«Oggi per questa casa è venuta la salvezza, perché anch’egli è figlio di Abramo» (Lc 19,9).

Domenica scorsa abbiamo ascoltato la breve parabola ambientata nel tempio di Gerusalemme, al quale erano saliti per pregare un fariseo e un pubblicano. Gesù conclude la storia con un dettaglio curioso, che riguarda l’itinerario di conversione del secondo personaggio: “Questi, a differenza dell’altro, tornò a casa sua giustificato” (Luca 18,14). L’incontro con Zaccheo, che esercita anche lui l’odiato mestiere di esattore delle tasse, si chiude nello stesso ambiente domestico: la parola ‘casa’ viene ripetuta per ben tre volte in pochi versetti. È lo spazio dei legami e dei rapporti umani. Gesù frequenta spesso le famiglie; si fa invitare a pranzo e a cena; si lascia ospitare volentieri. La salvezza è un dinamismo che non si accontenta di migliorare la condizione esistenziale di un individuo solitario, ma coinvolge una trama di relazioni: “Oggi per questa casa è venuta la salvezza”.

Proviamo ad attualizzare i discorsi: quando in un contesto abitativo qualcuno entra in crisi e diventa vittima di alcool, droga, anoressia, gioco d’azzardo o altre forme di fragilità e degrado, la pesantezza e il dolore ricadono su coloro che convivono con il soggetto segnato dalla patologia. Viceversa, un traguardo felicemente raggiunto (come, ad esempio, una laurea, una guarigione, un matrimonio o la nascita di un figlio) è una festa per tutti, una gioia che si espande e contagia la rete dei contatti. Il pubblicano che decide di cambiare vita, che si rivolge a Dio, riprende il sentiero della giustizia, restituisce ciò che ha rubato e condivide il suo guadagno con i poveri, è una notizia stupenda, che ha ricadute positive su altre persone connesse con lui: la moglie, i figli, i parenti, gli amici, la comunità.

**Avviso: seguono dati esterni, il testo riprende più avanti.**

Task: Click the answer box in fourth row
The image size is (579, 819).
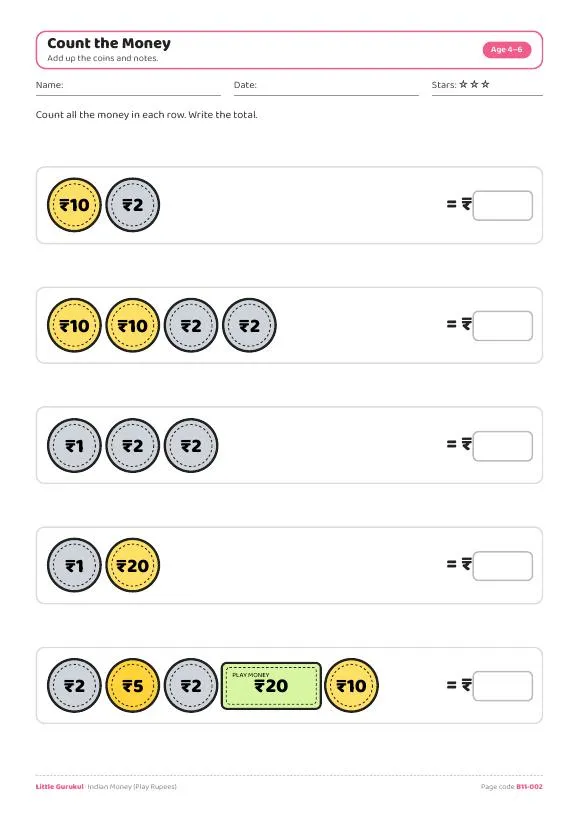Action: (503, 566)
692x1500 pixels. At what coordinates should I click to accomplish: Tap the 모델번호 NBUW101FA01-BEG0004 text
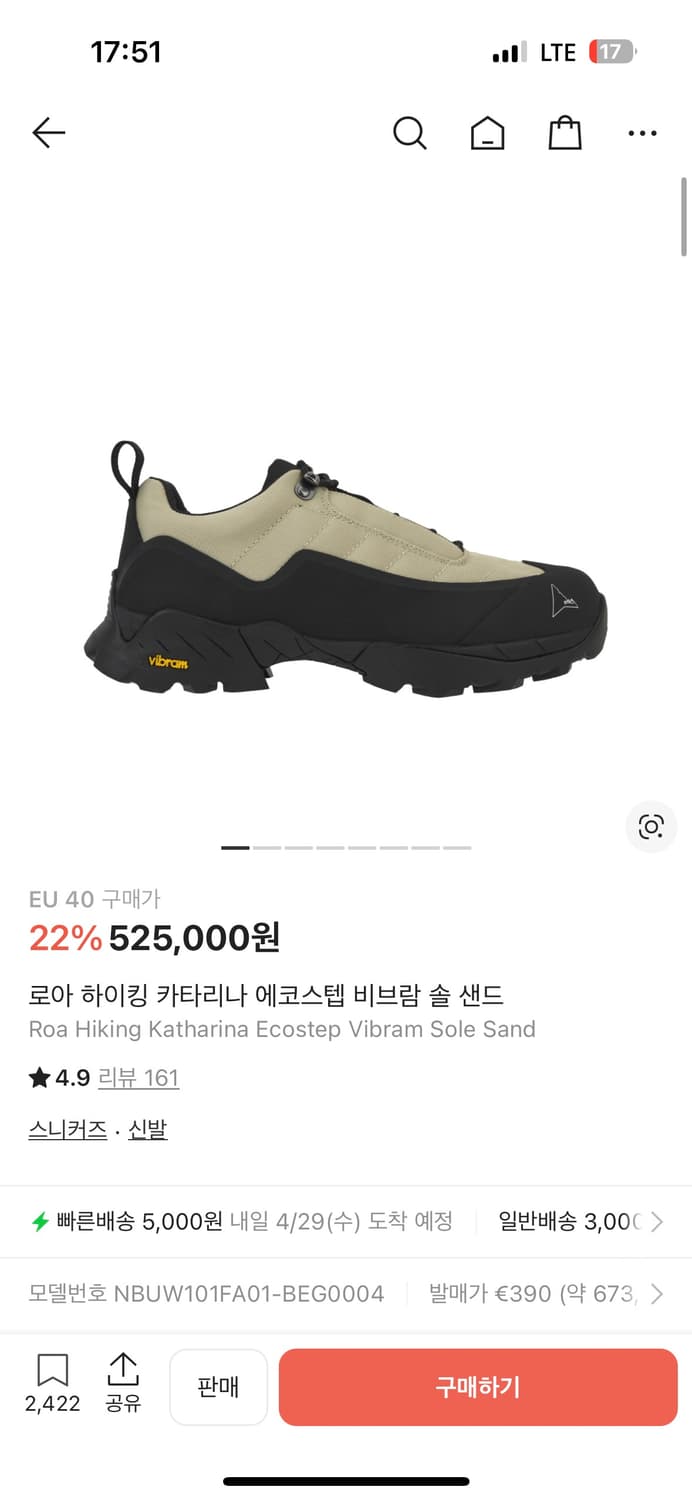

Trovo sintomatico il riferimento nelle parole di Gesù al grande patriarca: “(…) perché anch’egli è figlio di Abramo”. Abramo viene scelto dal Signore e tra i due si stabilisce un dialogo che nessuno è in grado di comprendere o di intercettare; il figlio di Terach sarà ricordato per sempre con questo appellativo: “l’amico di Dio”. Eppure Abramo non può vivere per se stesso, e non trattiene per sé la benedizione, la quale deve essere una forza di salvezza che contagia tutte le genti, di generazione in generazione: “(…) in te si diranno benedette tutte le famiglie della terra”. La storia di Zaccheo è un invito a “farci del bene”: lasciare che gli occhi di Cristo riempiano di vita buona le nostre giornate. La salvezza nel frattempo si propaga, e a beneficiarne saranno tutti coloro che incrociano le nostre strade.